EXCERPT TO READ

>>

The problem of defining race

Despite the efforts of Plecker and white supremacists in other states to define race and write it indelibly into a person’s life through designation on birth certificates, race proved to be slippery. Peggy Pascoe’s research on race and miscegenation in the west illustrates that, despite a firm belief that race was natural and readily recognized, courts often found themselves struggling to square folk understandings of race with scientific definitions that did little to identify racially ambiguous people.

State actors determined to uphold racial separation relied on the legal system, but the challenges of proving race beyond a reasonable doubt began to expose the absurdities of the one-drop rule. In Alabama, both the state supreme court and the legislature adopted a one–drop rule after several defendants being tried for miscegenation questioned the charges because prosecutors had not adequately proven their races. \ Alabama prosecutor charged the same man, Jesse Williams, with miscegenation three times in the early 1930s, but in three successive attempts, he was unable to convince the appellate courts that he had properly established Williams’ black ancestry.  Ariela Gross has also shown how legal definitions of race often did not square with ordinary understandings, causing problems when racial identity was a critical element in legal proceedings.

In 1948, the California Supreme Court rejected this enterprise, striking down the state ban on interracial marriage almost two decades before the US Supreme Court would do so nationally. Roger Traynor wrote for the majority in a case involving a mixed race couple’s challenge to the denial of a marriage license.  While he acknowledged that regulating marriage was a proper function for the state, he demolished California’s defenses of the statute. Among his other dismissive remarks, he wrote that attempting to determine race on the basis of traces of ancestry was “absurd” (a word he used twice). He explained, “If the classification of a person of mixed ancestry depends upon a given proportion of Mongolians or Malayans among his ancestors, how can this court . . . determine what that decisive proportion is? … Nor can this court assume that a predominance in number of ancestors of one race makes a person a Caucasian, Mongolian, or Malayan within the meaning of the statute, for absurd results would follow.”

Back to the future

The struggles over race illustrate what was at stake in writing definitions into law. Efforts to define race legally were fundamentally ideological. The legal system of white supremacy required the capacity to draw clear lines with significant consequences, and supremacy itself depended upon the belief that race could be determined in a definitive way. As scientific advances increasingly called into question biological arguments for racial inferiority, supporters of white supremacy became increasingly desperate to write racial differentiation into law. The wave of one-drop rules adopted in the 20th century illustrate this process well.

Legislation that attempts to cement biological definitions of sex is not the same, but it also represents an effort to fix an ideology of natural and incommensurate differences between the sexes. Utah’s legislation grasps at an evaporating scientific certainty about sex as a clearly dual phenomenon. As with race, scientific efforts to define sex have increasingly rejected rigid categories. The legal effort to impose them despite this uncertainty demonstrates an attempt to maintain not just gender roles, but gender hierarchies.

The debate over transgender rights is happening in a different political moment than the period in the late 1960s that saw the demise of anti-miscegenation laws. But if anti-miscegenation laws are any guide, the erosion of scientific acceptance of rigid categories of sex will ultimately undermine attempts to maintain the legal and ideological infrastructure that support them. The destruction of the anti-miscegenation legal regime did not destroy racial ideologies, but many people trapped by these legal categories found freedom in their destruction. We may hope that at least this will happen for transgender individuals as arguments for the capacity to define one’s own identity ultimately move forward.

<<

(Stored items)

>>

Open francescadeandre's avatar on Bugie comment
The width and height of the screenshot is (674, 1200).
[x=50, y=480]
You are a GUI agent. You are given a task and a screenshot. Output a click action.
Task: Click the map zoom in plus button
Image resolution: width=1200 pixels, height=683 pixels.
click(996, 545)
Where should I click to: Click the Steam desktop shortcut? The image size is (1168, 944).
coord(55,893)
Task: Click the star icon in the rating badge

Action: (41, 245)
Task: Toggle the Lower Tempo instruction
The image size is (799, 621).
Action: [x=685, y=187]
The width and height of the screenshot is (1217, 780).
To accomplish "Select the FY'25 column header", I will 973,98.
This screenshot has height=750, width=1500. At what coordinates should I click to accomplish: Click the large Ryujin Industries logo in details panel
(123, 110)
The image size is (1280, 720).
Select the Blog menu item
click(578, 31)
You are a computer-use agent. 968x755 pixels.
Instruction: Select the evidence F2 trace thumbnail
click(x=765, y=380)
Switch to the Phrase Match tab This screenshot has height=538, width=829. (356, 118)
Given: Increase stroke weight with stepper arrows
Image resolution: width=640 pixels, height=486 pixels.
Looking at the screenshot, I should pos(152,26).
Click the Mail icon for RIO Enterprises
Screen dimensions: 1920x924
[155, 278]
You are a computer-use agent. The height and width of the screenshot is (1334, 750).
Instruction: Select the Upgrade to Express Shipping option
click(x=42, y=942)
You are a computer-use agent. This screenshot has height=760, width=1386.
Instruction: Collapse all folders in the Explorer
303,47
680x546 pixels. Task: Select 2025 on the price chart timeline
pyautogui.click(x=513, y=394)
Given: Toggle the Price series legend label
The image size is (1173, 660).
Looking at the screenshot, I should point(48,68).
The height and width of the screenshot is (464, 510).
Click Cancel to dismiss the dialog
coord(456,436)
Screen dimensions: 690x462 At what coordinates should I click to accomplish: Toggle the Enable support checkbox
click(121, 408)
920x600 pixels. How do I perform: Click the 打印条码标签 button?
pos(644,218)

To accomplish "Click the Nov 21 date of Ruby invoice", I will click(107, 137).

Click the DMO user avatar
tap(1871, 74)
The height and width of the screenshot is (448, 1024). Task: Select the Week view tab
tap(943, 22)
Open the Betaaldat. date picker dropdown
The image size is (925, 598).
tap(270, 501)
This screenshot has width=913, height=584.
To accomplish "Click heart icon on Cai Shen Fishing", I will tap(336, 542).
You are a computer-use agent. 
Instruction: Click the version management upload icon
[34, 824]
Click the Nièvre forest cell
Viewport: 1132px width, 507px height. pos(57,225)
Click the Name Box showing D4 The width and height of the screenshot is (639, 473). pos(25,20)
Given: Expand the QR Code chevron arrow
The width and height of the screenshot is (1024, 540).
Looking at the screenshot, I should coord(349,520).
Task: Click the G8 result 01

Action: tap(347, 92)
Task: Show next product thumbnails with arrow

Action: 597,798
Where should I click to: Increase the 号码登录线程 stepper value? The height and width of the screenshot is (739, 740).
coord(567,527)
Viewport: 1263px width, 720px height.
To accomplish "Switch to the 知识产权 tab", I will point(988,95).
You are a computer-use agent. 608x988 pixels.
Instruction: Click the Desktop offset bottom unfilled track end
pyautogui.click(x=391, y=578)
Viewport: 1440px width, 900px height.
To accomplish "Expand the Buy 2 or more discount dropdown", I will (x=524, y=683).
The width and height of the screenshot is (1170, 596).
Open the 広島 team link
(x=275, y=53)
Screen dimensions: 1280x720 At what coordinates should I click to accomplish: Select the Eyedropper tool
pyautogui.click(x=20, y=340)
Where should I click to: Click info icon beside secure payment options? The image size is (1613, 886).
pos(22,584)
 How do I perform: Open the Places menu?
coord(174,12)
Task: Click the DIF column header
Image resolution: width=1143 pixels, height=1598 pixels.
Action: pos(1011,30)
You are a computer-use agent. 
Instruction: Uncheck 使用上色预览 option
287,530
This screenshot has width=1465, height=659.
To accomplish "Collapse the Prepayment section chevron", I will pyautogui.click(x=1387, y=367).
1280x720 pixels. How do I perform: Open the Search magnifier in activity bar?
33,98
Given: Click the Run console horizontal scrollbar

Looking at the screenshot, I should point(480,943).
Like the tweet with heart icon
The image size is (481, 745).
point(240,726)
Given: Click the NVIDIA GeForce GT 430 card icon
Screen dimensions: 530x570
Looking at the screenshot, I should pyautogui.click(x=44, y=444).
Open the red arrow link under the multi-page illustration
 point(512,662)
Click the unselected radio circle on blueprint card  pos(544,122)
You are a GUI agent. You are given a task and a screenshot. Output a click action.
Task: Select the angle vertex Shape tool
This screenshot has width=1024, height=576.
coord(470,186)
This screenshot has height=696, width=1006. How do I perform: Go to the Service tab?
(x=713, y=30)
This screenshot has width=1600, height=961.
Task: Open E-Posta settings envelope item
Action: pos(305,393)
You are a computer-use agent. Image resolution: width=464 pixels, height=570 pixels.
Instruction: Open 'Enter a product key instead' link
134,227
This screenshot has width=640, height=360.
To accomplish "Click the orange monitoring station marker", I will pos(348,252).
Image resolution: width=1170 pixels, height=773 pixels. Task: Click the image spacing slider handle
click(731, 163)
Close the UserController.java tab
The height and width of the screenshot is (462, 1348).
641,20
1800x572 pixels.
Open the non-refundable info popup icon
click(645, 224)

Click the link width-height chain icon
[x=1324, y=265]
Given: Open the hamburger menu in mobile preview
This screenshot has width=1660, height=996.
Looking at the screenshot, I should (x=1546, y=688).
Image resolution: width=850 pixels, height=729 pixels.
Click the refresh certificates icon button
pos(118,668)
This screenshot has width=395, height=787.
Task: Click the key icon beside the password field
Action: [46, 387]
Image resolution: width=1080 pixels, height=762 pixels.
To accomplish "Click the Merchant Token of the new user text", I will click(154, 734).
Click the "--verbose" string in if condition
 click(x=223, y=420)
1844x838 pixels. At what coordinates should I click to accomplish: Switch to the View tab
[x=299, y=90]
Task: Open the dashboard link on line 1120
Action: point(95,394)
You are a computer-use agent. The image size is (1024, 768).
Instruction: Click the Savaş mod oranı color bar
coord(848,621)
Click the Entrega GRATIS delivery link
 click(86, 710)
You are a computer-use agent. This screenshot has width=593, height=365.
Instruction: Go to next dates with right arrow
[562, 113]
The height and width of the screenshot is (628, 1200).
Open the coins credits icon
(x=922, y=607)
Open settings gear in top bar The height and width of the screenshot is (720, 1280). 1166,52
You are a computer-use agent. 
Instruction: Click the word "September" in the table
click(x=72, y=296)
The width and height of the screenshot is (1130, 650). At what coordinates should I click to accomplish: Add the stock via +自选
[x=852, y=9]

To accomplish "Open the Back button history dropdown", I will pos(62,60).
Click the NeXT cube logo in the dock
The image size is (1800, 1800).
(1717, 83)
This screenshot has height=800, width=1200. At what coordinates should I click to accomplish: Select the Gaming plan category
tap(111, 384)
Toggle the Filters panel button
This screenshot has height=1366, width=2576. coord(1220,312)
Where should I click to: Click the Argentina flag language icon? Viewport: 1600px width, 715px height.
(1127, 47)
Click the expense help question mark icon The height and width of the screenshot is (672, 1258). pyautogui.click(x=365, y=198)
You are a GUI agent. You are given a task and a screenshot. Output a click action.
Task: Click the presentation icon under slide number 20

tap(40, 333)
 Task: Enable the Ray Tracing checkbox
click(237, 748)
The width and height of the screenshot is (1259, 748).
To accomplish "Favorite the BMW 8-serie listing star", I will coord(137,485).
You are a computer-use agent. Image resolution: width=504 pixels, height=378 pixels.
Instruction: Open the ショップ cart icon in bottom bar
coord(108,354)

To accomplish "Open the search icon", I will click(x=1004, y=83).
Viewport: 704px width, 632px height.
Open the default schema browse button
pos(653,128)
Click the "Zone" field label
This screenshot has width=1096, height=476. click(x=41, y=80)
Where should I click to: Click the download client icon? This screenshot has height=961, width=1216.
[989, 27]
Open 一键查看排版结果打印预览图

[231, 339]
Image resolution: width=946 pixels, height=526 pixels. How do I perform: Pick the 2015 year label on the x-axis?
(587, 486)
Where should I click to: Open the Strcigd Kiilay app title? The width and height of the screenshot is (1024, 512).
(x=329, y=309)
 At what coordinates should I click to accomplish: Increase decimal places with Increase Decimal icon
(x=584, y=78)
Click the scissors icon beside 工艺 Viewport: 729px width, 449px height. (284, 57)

<<

INSTRUCTIONS TO FOLLOW
Duplicate the passage on defining race in law, starting at "The problem of" and ending at "racially ambiguous people.".

ANSWER AREA
The problem of defining race

Despite the efforts of Plecker and white supremacists in other states to define race and write it indelibly into a person’s life through designation on birth certificates, race proved to be slippery. Peggy Pascoe’s research on race and miscegenation in the west illustrates that, despite a firm belief that race was natural and readily recognized, courts often found themselves struggling to square folk understandings of race with scientific definitions that did little to identify racially ambiguous people.